Amazingly enough, very good - 85%

Noktorn, January 15th, 2010

This is not as good as everyone says, with the caveat that it's very good. Any accusations leveled at this release are completely fair and true: it's clearly made in a bedroom by two guys who think that just about all funeral doom is fantastic, and it has little style of its own, mostly taking elements from various other bands and smashing them together inelegantly into a whole that ends up more cohesive than it entirely should be. There's an inherent sort of ridiculousness about it that requires a certain of suspension of disbelief to really enjoy it.

And yet despite all this it's an excellent album. Abyssmal Sorrow heavily borrows from Nortt's style of 1:1 black metal and funeral doom mixture but does it a million times better than that project ever did by not artificially maintaining the grimness and instead going for full-blown Remembrance style musical drama. It is indeed cheesy beyond belief at certain moments and all the usual suspects are present: droning on single riffs for numerous minutes at a time, very cloying clean guitar lines, and a vocal performance that comes out just on the good side of Austere's side-splitting wails, but somehow it all just comes together. When you're in the proper mood, of course.

There's a lot going on in these tracks, though not as much as the (admittedly excellent) cloudy and delay-soaked production would imply. Abyssmal Sorrow has a certain talent for coming up with eminently memorable combinations of rhythm and lead guitar, and the vocals, while ridiculous, are just not-ridiculous enough to believable and contribute to the overall mood of the album. The tiny, fairly arbitrarily programmed drum machine is unobtrusive and provides just enough of a skeleton of rhythm for the guitars and bass to soak into essentially all the sonic space and create a massive wall of misty, weeping melodic texture that is legitimately breathtaking at best and very, very good at worst.

I guess the most important thing is that this is legitimately sad music, very, very sad and slow and essentially all the things that modern funeral doom should be. The band just manages to coalesce all the different musical elements together in a very natural way, and the pacing of the tracks is spot-on and right where it needs to be. Abyssmal Sorrow is great at stretching out a single riff ALMOST to its breaking point before bringing in a needed change. For a clear bedroom project, it rarely gets better than this.

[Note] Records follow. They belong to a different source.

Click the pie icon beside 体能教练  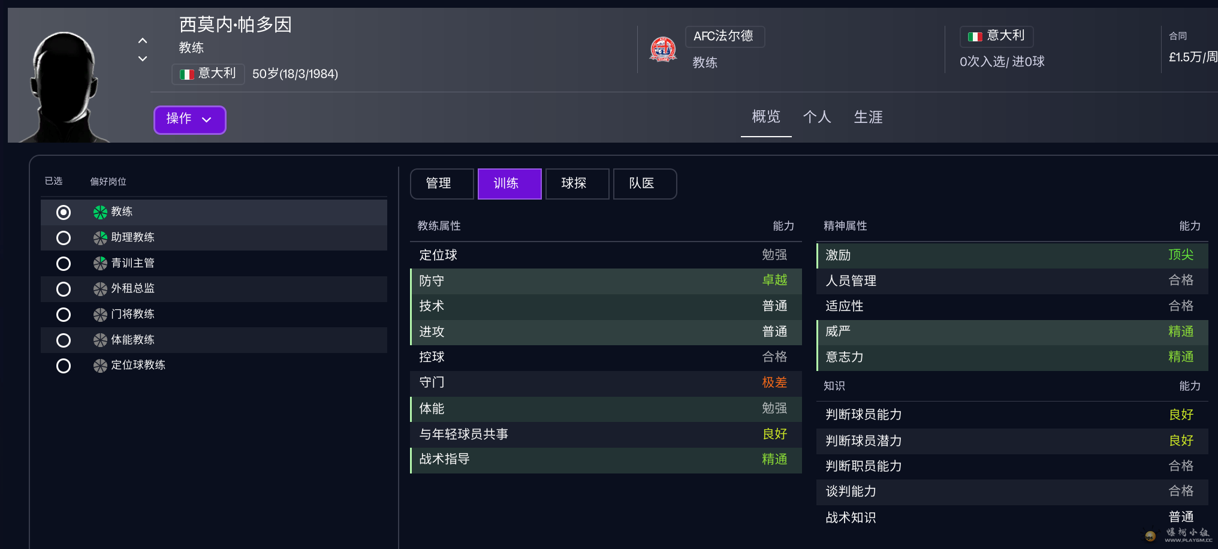[x=100, y=340]
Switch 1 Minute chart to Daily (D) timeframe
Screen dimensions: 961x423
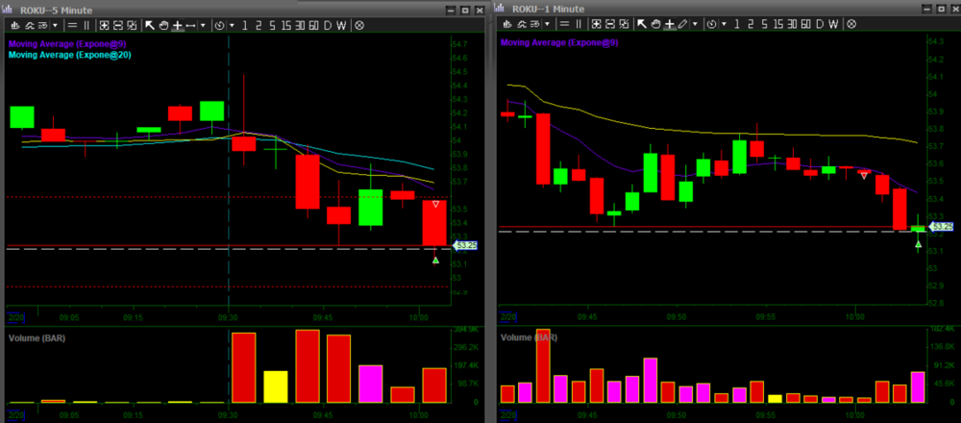pos(820,25)
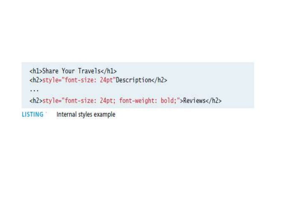Click the closing /h2 tag after Reviews

tap(214, 101)
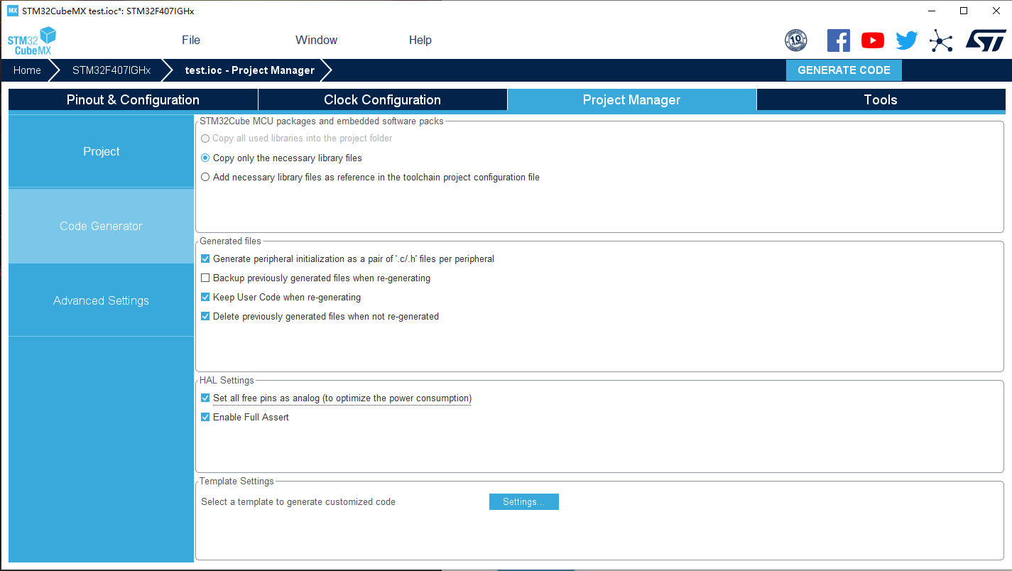Uncheck Keep User Code when re-generating
1012x571 pixels.
205,298
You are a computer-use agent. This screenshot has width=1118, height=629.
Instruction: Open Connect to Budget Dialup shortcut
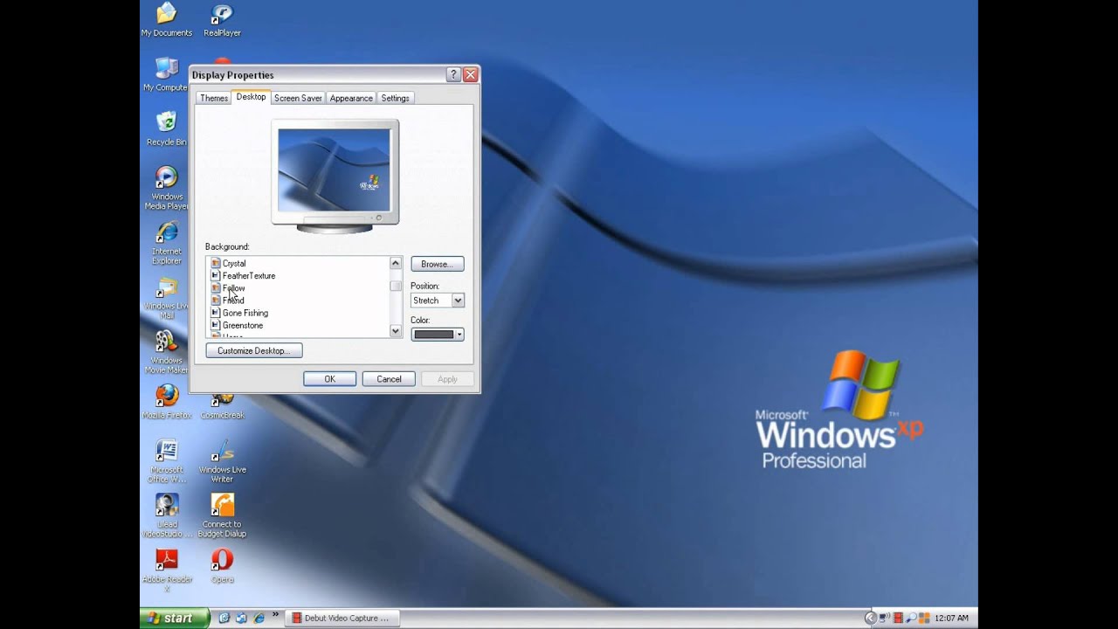coord(222,506)
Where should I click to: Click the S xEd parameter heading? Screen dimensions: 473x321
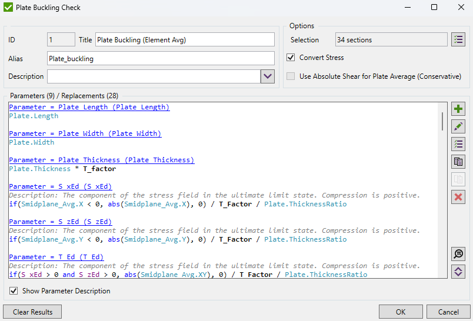[x=60, y=186]
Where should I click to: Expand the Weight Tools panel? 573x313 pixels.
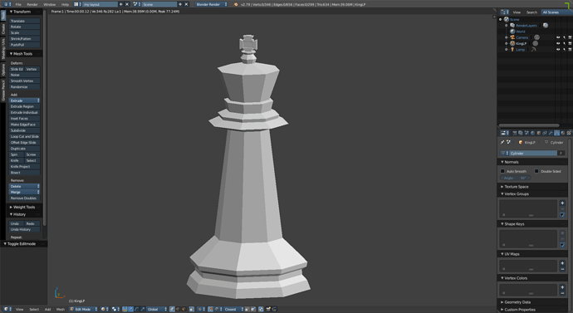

Abyssmal Sorrow lacks the essential inspiration necessary to become a Skepticism or Thergothon, but easily comes out on top of the billion or so bedroom funeral doom bands vying for the second tier. The members of this band are anonymous but I'm guessing that they're the same guys in Austere, in which case they should really be doing this more than that project. This is very, very good and a pretty big surprise to me; this is one of the few cases where the funeral doom and depressive black metal scenes are correct in their assessment of a band. Absolutely worth a look.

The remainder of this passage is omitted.